Das liegt im Auge des Betrachters. Mir persönlich würde es missfallen. Warum? Schauen wir uns die Kommunikation mal genauer an:

HTTPS ist nichts weiter als HTTP getunnelt. Mehr nicht, aber auch nicht weniger. Die zertifikatsbasierte Clientauthentifizierung prüft beim Aufbau der Verbindung, ob der Client ein gültiges Zertifikat hat. Hat er das nicht, so gibt es erst gar keine Kommunikation. Es wird kein Tunnel aufgebaut und folglich auch kein HTTP.
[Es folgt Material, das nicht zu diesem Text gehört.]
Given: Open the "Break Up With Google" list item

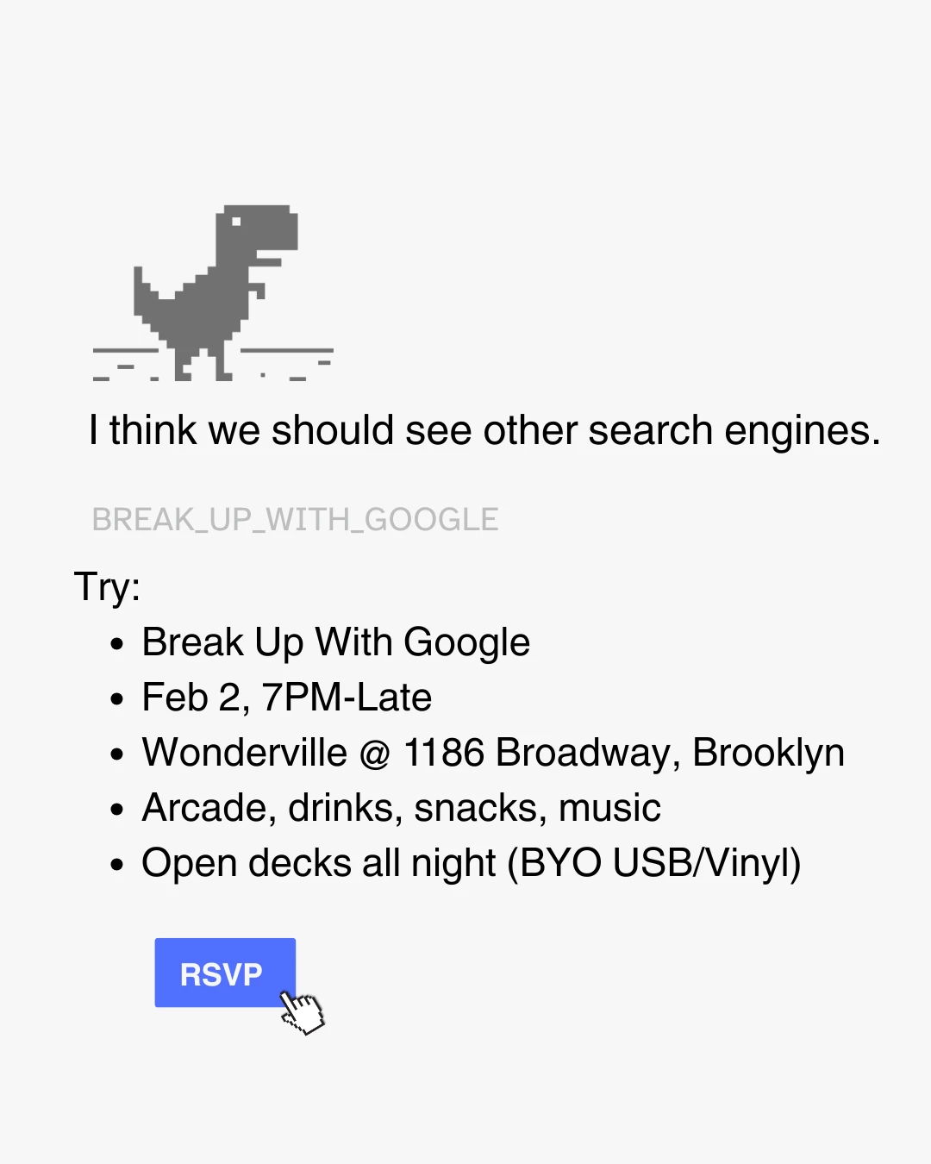Looking at the screenshot, I should tap(335, 642).
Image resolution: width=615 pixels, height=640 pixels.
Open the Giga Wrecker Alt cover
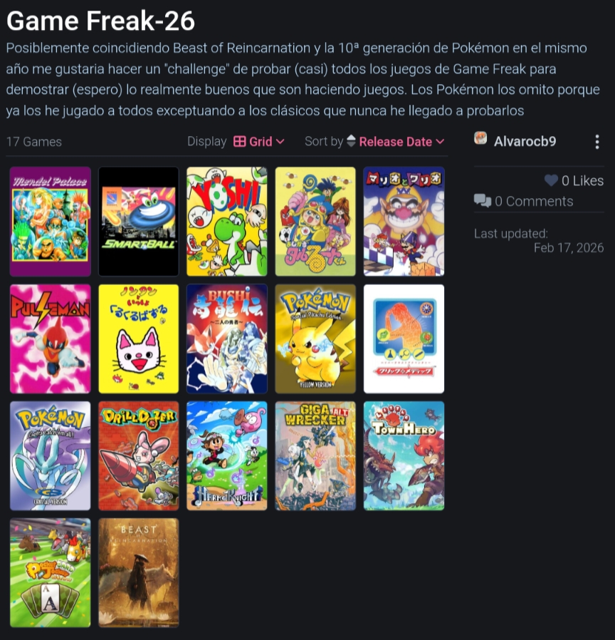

Möchte ich aber eine Infopage haben, dann muss ich irgendwie ja doch den Zugriff erlauben und sei es nur für diese eine html-Seite. Das bedeutet also: Ich weiche das Konzept auf, um eine Seite anzuzeigen, die ich eigentlich nicht brauche.

 

Konfiguration der Fehlerseite

Innerhalb des vHosts, also zwischen <VirtualHost *:443> und </VirtualHost> muss noch eine die Directory-Direktive stehen und SSLVerifyClient muss von required zu optional geändert werden. Und natürlich muss nun eine .html-Datei hinterlegt werden worin die Fehlermeldung hinterlegt ist, um den Benutzer ohne Zertifikat zu informieren. In diesem Beispiel habe ich sie error.html genannt.

Alles in allem müsste die vHost-Konfiguration dann so ausschauen:

<VirtualHost *:443>
  ServerName pki.silvesterlangen.de
  DocumentRoot /var/www/html/

  SSLEngine on
  SSLCertificateFile /etc/apache2/ssl/server.crt
  SSLCertificateKeyFile /etc/apache2/ssl/server.priv.key
  SSLCACertificateFile /etc/apache2/ssl/server.crt
  SSLVerifyClient optional
  SSLVerifyDepth 1
  SSLOptions +StdEnvVars

  <directory "/var/www/html">
        RewriteEngine on
        RewriteCond %{SSL:SSL_CLIENT_VERIFY} !^SUCCESS$
        RewriteRule .* error.html [L]
  </directory>
</VirtualHost>

<VirtualHost *:80>
   ServerName pki.silvesterlangen.de
   Redirect permanent / https://192.168.2.67/
</VirtualHost>

Den Redirect für Port 80 auf HTTPS habe ich hier mit dazugepackt.